MHT CET · Maths · Circle
Let PQ and RS be tangents at the extremities of the diameter PR of a circle of radius r. If PS and RQ intersect at a point \(X\) on the circumference of the circle, then 2 r equals
- A \(\sqrt{\mathrm{PQ} \cdot \mathrm{RS}}\)
- B \(\frac{\mathrm{PQ}+\mathrm{RS}}{2}\)
- C \(\frac{2 \cdot \mathrm{PQ} \cdot \mathrm{RS}}{\mathrm{PQ}+\mathrm{RS}}\)
- D \(\sqrt{\frac{\mathrm{PQ}^2+\mathrm{RS}^2}{2}}\)
Answer & Solution
Correct Answer
(A) \(\sqrt{\mathrm{PQ} \cdot \mathrm{RS}}\)
Step-by-step Solution
Detailed explanation
Consider the given figure,
In \(\triangle \mathrm{PXR}, \angle \mathrm{X}=90^{\circ}\)
\(\therefore \quad \angle \mathrm{PRX}=90^{\circ}-\theta\)...(i)

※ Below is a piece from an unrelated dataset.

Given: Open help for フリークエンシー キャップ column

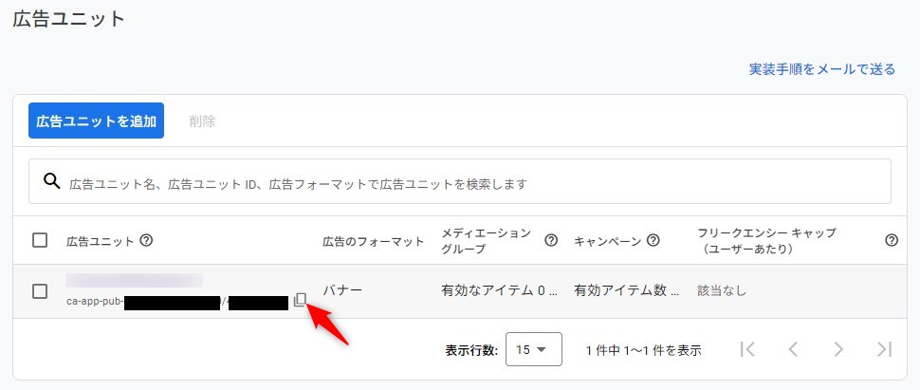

\(\therefore \quad\) In \(\triangle\) PRS,
\(\begin{array}{ll}
& \tan \theta=\frac{\mathrm{RS}}{\mathrm{PR}}=\frac{\mathrm{RS}}{2 \mathrm{r}} ...(ii)\\
& \text { In } \triangle \mathrm{PRQ}, \angle \mathrm{PRQ}=90^{\circ}-\theta \\
\therefore \quad & \tan \left(90^{\circ}-\theta\right)=\frac{\mathrm{PQ}}{\mathrm{PR}}=\frac{\mathrm{PQ}}{2 \mathrm{r}} \\
\therefore \quad & \cot \theta=\frac{\mathrm{PQ}}{2 \mathrm{r}} \\
\therefore \quad & \tan \theta=\frac{2 \mathrm{r}}{\mathrm{PQ}}...(iii)
\end{array}\)
\(\therefore \quad\) from (ii) and (iii), we get
\(\begin{aligned}
& \frac{\mathrm{RS}}{2 r}=\frac{2 r}{\mathrm{PQ}} \\
\therefore \quad & 2 \mathrm{r}=\sqrt{\mathrm{PQ} \cdot \mathrm{RS}}
\end{aligned}\)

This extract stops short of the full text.